Dwells she with us, or like adventuring knights
First travel we to seek, and then make love?
Betray, kind husband, thy spouse to our sights,
And let mine amorous soul court thy mild dove,
Who is most true and pleasing to thee then
When she is embraced and open to most men.
NARRATOR: He was to choose what he saw as the moderate, middle way of Anglicanism, between the extremes of Calvinism and Rome.   He worked meticulously on his sermons.   Walton observed:
WALTON: His bed was not able to detain him beyond four in the morning.   The latter part of his life may be said to be a continual study.
NARRATOR: His reading was so intense that after his death papers were found in his Deanery, that were:
WALTON: The resultance of 1400 authors, most of them abridged and analysed in his own hand.
NARRATOR: In the winter of 1623 - 24 he suffered a 'relapsing fever' and doctors considered him near death; but he recovered, and then published his Devotions containing his famous No Man is an Island speech.   Shortly after he preached:
DONNE: (CHURCH ACOUSTIC) The love of God begins in fear, and the fear of God ends in love; and that love can never end, for God is love.

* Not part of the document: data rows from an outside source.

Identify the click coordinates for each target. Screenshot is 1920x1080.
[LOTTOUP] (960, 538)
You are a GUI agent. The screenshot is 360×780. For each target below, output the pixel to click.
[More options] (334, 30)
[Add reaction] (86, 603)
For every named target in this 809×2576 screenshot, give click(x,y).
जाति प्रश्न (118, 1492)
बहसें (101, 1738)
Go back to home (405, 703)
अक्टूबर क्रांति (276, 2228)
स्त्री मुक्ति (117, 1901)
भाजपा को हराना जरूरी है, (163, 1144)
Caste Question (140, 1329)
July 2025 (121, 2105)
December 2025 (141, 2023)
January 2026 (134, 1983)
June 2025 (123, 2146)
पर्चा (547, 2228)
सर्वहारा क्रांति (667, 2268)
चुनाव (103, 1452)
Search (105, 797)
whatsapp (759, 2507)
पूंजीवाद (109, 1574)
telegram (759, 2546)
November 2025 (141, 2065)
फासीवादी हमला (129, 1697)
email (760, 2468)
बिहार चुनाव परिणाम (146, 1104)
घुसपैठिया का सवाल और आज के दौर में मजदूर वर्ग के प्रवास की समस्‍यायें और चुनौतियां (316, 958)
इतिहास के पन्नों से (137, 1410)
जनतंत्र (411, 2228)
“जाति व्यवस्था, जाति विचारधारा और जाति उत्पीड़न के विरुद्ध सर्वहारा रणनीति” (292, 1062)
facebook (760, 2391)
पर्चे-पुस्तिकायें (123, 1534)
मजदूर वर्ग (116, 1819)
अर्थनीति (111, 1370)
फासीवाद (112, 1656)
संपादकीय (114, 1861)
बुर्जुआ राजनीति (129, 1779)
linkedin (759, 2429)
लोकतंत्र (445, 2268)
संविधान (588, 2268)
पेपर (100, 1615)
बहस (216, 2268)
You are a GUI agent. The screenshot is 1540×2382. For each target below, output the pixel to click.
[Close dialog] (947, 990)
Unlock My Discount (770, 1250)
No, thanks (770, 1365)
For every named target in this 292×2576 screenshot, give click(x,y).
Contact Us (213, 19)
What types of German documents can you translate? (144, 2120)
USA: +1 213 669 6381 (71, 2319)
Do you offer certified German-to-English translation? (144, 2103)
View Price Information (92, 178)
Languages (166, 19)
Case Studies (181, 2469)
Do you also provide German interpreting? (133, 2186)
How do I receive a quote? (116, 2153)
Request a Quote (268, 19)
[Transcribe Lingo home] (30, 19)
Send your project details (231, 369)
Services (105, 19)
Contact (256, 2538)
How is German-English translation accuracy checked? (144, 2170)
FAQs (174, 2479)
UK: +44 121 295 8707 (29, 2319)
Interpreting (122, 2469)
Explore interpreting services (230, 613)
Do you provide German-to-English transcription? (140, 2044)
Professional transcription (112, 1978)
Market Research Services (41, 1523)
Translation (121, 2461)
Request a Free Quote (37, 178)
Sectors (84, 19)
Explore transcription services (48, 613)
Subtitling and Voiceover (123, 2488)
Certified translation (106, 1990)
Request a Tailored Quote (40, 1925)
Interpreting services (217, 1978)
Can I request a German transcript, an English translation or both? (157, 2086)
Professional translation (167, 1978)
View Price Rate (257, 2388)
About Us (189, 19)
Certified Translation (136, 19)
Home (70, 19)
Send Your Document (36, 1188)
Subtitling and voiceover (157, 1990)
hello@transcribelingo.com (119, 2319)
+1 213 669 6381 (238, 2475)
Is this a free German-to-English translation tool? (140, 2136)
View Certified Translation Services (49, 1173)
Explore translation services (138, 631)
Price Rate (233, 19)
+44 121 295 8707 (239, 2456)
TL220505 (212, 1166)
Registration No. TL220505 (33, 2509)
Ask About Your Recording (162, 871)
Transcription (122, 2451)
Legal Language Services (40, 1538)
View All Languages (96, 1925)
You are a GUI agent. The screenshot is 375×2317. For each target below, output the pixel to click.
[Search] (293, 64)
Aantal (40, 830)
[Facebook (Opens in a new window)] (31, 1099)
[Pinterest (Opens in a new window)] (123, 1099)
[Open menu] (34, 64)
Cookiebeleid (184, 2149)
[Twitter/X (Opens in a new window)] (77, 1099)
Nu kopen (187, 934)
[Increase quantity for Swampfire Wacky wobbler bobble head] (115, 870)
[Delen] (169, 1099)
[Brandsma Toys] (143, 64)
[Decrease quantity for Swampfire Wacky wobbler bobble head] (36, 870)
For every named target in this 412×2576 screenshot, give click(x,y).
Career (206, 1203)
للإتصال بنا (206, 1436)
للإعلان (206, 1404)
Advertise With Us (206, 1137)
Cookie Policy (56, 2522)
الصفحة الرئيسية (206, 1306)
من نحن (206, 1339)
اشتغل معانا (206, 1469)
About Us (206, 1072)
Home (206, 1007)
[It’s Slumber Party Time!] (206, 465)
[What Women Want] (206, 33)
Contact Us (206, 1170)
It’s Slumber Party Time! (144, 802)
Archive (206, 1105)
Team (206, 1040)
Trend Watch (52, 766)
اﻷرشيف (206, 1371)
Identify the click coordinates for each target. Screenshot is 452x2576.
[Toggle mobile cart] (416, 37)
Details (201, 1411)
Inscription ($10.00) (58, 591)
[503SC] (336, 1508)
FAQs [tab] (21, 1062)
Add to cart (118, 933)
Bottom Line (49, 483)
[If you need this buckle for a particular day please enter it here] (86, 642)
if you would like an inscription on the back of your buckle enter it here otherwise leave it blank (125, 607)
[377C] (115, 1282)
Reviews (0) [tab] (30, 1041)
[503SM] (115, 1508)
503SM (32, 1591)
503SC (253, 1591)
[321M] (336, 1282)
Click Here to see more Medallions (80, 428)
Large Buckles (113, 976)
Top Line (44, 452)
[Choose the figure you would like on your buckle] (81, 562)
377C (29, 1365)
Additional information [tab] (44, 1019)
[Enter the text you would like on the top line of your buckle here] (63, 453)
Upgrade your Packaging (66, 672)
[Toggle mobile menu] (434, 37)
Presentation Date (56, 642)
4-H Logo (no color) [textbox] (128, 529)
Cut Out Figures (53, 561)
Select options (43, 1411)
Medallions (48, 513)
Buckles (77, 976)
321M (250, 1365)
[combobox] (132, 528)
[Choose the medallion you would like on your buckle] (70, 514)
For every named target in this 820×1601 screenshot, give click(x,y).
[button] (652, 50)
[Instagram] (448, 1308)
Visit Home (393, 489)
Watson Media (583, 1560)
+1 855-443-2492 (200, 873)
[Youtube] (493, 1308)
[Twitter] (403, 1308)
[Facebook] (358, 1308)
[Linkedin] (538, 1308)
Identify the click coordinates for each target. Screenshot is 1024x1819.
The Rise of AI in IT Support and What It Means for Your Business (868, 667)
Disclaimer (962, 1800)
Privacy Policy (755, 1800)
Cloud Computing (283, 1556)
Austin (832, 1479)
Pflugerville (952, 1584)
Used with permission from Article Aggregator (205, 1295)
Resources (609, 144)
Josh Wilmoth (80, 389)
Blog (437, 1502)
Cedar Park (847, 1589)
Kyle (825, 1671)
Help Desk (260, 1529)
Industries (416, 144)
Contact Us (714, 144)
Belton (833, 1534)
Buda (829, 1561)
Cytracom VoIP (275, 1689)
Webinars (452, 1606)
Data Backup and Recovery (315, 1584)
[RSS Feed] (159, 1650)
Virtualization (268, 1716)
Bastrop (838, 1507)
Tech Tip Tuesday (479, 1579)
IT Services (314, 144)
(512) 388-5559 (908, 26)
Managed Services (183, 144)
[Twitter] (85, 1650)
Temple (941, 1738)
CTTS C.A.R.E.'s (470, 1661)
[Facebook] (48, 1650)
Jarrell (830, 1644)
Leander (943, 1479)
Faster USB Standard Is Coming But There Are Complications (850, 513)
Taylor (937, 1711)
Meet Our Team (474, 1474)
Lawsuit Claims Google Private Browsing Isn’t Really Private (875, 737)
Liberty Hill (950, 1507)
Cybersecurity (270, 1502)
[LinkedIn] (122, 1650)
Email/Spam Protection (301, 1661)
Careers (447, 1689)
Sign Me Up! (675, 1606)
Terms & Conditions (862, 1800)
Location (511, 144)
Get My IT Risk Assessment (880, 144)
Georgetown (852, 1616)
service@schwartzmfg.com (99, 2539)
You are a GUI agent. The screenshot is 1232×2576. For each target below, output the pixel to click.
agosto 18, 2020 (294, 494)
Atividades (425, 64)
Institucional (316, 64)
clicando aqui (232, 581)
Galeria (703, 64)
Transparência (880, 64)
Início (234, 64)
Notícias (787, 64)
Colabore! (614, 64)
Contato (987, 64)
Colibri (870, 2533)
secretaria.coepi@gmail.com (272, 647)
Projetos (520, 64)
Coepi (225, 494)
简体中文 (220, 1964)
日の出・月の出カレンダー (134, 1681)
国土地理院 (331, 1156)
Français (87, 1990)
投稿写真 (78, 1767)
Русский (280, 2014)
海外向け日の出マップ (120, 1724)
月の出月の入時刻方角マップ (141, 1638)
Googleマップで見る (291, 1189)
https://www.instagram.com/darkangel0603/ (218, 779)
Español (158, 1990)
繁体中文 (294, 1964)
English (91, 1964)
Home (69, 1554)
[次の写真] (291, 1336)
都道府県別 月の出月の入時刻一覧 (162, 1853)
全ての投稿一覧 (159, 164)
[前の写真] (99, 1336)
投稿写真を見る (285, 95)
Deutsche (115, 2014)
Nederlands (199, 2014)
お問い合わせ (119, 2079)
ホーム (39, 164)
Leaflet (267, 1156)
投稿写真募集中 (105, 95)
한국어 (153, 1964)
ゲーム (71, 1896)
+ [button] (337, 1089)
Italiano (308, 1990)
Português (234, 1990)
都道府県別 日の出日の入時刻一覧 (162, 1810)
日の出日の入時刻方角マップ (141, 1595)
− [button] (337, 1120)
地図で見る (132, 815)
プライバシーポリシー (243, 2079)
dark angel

NARRATOR: His old Catholic mother came to live him at the Deanery and in 1630, while Donne was preparing his lenten sermon, she died.
DONNE: We have a winding sheet in our mother's womb, which grows with us from our conception, and we come into the world, wound up in it, for we come to seek a grave.
NARRATOR: His last sermon at Whitehall Palace on 25th February 1631, when he was almost certainly suffering from cancer, was published as Death's Duel
DONNE: God doth not say live well and that thou shalt die an easy and a quiet death, but live well here and thou shalt live for ever.
NARRATOR: One remaining piece of business was to prepare a monument.   He threw himself into the project.   He had fires lit in his study, stripped naked, was clothed in a shroud as if for burial, left his emaciated face visible, and had a sketch made, which watched over his death bed.   You can see the resulting monument in St Paul's Cathedral today.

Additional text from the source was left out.